Papers & Publications
gzip Predicts Data-dependent Scaling Laws
Abstract:
Past work has established scaling laws that predict the performance of a neural language model (LM) as a function of its parameter count and the number of tokens it's trained on, enabling optimal allocation of a fixed compute budget. Are these scaling laws agnostic to training data as some prior work suggests? We generate training datasets of varying complexities by modulating the syntactic properties of a PCFG, finding that 1) scaling laws are sensitive to differences in data complexity and that 2) gzip, a compression algorithm, is an effective predictor of how data complexity impacts scaling properties. We propose a new data-dependent scaling law for LM's that accounts for the training data's gzip-compressibility; its compute-optimal frontier increases in dataset size preference (over parameter count preference) as training data becomes harder to compress.
Buffer of Thoughts: Thought-Augmented Reasoning with Large Language Models
Abstract:
We introduce Buffer of Thoughts (BoT), a novel and versatile thought-augmented reasoning approach for enhancing accuracy, efficiency and robustness of large language models (LLMs). Specifically, we propose meta-buffer to store a series of informative high-level thoughts, namely thought-template, distilled from the problem-solving processes across various tasks. Then for each problem, we retrieve a relevant thought-template and adaptively instantiate it with specific reasoning structures to conduct efficient reasoning. To guarantee the scalability and stability, we further propose buffer-manager to dynamically update the meta-buffer, thus enhancing the capacity of meta-buffer as more tasks are solved. We conduct extensive experiments on 10 challenging reasoning-intensive tasks, and achieve significant performance improvements over previous SOTA methods: 11% on Game of 24, 20% on Geometric Shapes and 51% on Checkmate-in-One. Further analysis demonstrate the superior generalization ability and model robustness of our BoT, while requiring only 12% of the cost of multi-query prompting methods (e.g., tree/graph of thoughts) on average. Notably, we find that our Llama3-8B+BoT has the potential to surpass Llama3-70B model.

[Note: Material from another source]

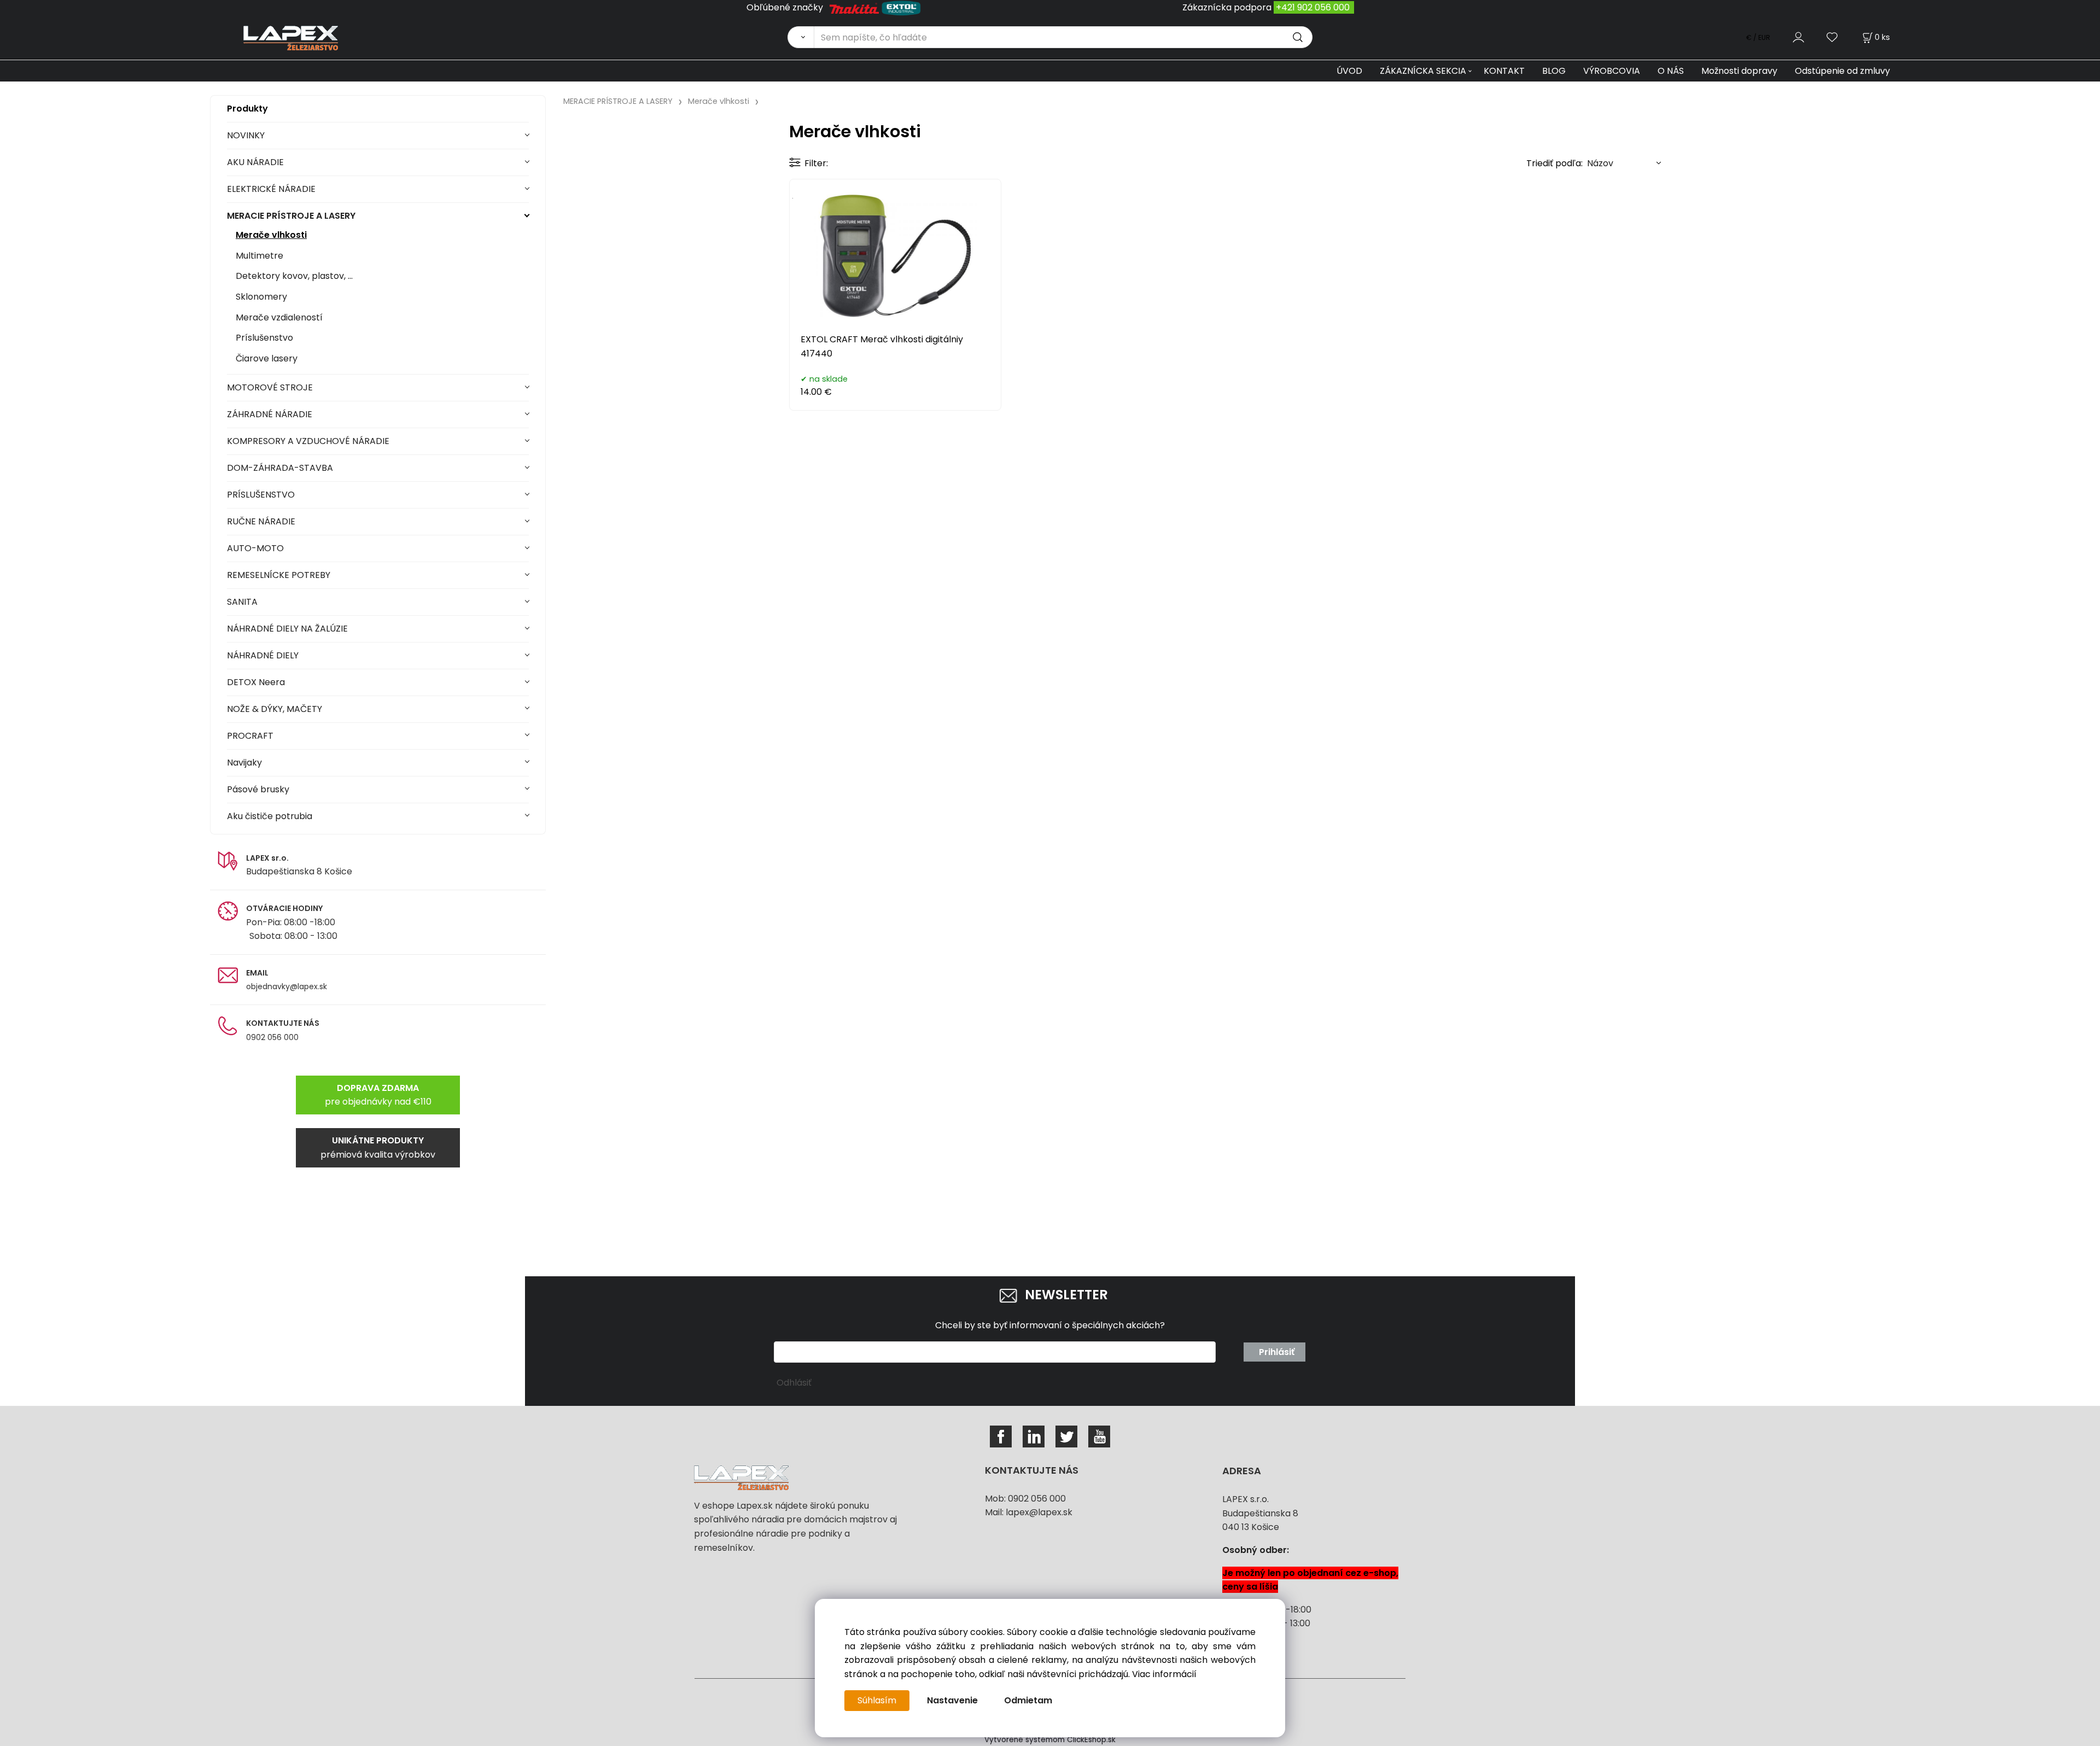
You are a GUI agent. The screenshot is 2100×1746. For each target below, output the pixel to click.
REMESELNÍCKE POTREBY (278, 575)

Matching Anything by Segmenting Anything
Abstract:
The robust association of the same objects across video frames in complex scenes is crucial for many applications, especially Multiple Object Tracking (MOT). Current methods predominantly rely on labeled domain-specific video datasets, which limits the cross-domain generalization of learned similarity embeddings. We propose MASA, a novel method for robust instance association learning, capable of matching any objects within videos across diverse domains without tracking labels. Leveraging the rich object segmentation from the Segment Anything Model (SAM), MASA learns instance-level correspondence through exhaustive data transformations. We treat the SAM outputs as dense object region proposals and learn to match those regions from a vast image collection. We further design a universal MASA adapter which can work in tandem with foundational segmentation or detection models and enable them to track any detected objects. Those combinations present strong zero-shot tracking ability in complex domains. Extensive tests on multiple challenging MOT and MOTS benchmarks indicate that the proposed method, using only unlabeled static images, achieves even better performance than state-of-the-art methods trained with fully annotated in-domain video sequences, in zero-shot association.